The following identifiers are prepared for use in the individual and Entity matching process.

Note:

For Identifier preparation, Vessel and Aircraft are considered Entities.

Table 5-1 Individual and Entity Identifier Preparation

Identifier Description	Standard Prepared Attribute Name	Summary of Preparation Logic
Individual Family Name	dnFamilyName	A normalized version of the family name (see the Name Normalization section).
Individual Full Name	dnFullName	A concatenation of the given names and family name, separated using spaces.
Original Script Name	dnOriginalScriptName	A whitespace normalized version of the original script name.
dnCity	dnCity	A pipe-separated list of cities associated with the individual data.
dnAddressCountr yCode	dnAddressCountryCode	A space separated list of standard 2- character country codes.
dnEntityName	dnEntityName	The original entity name, after Name Normalization.
Individual Given Names	dnGivenNames	A space-separated list of the first and middle names of the individual, after normalization (see the Name Normalization section).

The following sections describe the data preparation strategy for each of these identifiers.

Name Normalization

The individual, entity, vessel, and aircraft names are normalized using the following logic:

Standardization of accented characters.
Replacement of non-alpha (A-Z or a-z) characters with spaces.
Note:
- If data is matched in the original language against original script names in the watch lists, then the appropriate character ranges must be removed from the Name Noise Characters Reference Data so that they are not replaced.
- If transliteration of data is done before matching, then transliteration must also be done before name normalization.
Normalization of whitespace.
Conversion to upper case.

Note that the purpose of these transformations is not to create the most ‘correct’ name.

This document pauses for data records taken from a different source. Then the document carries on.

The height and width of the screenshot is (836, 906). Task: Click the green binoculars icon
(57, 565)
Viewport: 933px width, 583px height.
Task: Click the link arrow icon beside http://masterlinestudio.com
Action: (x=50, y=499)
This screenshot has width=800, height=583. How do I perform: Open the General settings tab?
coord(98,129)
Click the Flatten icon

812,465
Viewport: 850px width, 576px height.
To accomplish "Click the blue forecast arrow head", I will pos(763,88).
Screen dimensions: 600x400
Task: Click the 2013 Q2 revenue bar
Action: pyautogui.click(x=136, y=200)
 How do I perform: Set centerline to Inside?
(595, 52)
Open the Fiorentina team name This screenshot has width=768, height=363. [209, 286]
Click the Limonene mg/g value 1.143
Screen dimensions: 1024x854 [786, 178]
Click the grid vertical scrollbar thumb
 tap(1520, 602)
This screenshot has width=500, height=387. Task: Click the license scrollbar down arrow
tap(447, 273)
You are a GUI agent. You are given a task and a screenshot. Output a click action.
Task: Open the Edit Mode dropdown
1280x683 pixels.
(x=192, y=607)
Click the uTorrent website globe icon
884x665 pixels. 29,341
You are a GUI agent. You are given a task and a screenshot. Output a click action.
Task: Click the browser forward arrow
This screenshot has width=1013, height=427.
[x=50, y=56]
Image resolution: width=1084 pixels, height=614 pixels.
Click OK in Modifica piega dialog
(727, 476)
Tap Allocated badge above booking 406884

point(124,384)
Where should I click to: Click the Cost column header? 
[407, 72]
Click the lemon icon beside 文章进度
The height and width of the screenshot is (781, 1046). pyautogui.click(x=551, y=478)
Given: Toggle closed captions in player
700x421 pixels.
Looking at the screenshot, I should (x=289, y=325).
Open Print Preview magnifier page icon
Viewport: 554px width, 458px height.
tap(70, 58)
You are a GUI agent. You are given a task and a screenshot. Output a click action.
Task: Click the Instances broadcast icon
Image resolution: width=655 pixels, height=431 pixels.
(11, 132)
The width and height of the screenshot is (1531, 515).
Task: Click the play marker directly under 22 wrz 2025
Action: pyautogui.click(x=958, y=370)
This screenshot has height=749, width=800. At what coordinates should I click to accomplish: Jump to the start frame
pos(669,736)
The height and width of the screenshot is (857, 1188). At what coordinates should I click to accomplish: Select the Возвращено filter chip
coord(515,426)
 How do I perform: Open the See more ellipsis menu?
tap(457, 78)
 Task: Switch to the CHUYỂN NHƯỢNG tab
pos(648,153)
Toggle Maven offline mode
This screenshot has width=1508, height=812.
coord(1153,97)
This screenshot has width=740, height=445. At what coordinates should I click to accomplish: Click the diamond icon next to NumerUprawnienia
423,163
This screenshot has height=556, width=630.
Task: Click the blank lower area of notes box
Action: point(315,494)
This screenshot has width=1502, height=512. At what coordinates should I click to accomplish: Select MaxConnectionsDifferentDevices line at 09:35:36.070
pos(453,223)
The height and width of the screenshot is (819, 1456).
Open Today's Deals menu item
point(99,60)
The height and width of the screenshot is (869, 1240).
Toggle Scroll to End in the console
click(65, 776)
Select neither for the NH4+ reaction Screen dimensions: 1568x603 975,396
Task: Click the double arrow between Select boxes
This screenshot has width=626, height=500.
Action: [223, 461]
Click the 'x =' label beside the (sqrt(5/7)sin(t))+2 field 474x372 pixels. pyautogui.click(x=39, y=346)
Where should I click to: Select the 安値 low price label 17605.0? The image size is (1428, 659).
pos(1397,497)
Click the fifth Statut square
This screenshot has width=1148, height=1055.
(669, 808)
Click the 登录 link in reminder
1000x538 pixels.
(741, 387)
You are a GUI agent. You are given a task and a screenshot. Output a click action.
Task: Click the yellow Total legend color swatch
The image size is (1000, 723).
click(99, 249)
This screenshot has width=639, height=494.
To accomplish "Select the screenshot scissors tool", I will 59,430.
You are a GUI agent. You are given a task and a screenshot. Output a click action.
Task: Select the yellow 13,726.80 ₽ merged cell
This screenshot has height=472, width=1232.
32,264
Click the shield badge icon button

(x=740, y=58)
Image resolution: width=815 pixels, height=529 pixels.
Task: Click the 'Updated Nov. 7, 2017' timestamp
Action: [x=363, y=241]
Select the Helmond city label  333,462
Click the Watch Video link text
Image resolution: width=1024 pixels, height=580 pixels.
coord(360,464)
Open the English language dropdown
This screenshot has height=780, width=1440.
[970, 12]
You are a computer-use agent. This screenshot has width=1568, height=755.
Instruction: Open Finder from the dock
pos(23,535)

For example, hyphens may be used in names in a number of ways, such as in a double-barreled surname, or as an alternative for a space when a surname has a qualifier (common in the World-Check data file).

In the former case, one might ideally want to preserve the hyphen, and in the latter case replace it with a space. In general, however, additional spaces in names will not cause names to mismatch, whereas different characters could. The following table provides some examples.

Table 5-2 Name Normalization

Input Data		Identifiers
Forename	Surname	dnGivenNames	dnFamilyName	dnFullName
Darwen	MANN`A	DARWEN	MANN A	DARWEN MANN A
Badr bin Saud bin Harib	AL- BUSAIDI	BADR BIN SAUD BIN HARIB	AL BUSAIDI	BADR BIN SAUD BIN HARIB AL BUSAIDI
A. Arnaldo G.	TAVEIRA	A ARNALDO G	TAVEIRA	A ARNALDO G TAVEIRA
Jose Mardônio	DA COSTA**	JOSE MARDONIO	DA COSTA	JOSE MARDONIO DA COSTA
Carmelo	Raschellà	CARMELO	RASCHELLA	CARMELO RASCHELLA

City and Country Identifiers

City and country values are derived from the source data wherever possible. There may be multiple possible cities or countries associated with an individual, perhaps because an individual resides in more than one country, has dual nationality, or resides in a different country from their nationality.

Country values are prepared as a space-separated list of two-character country codes in the dnAllCountryCodes attribute.

City values (which may contain spaces, for example, ‘New York’) are prepared as a pipe-separated list of cities in the dnCity attribute.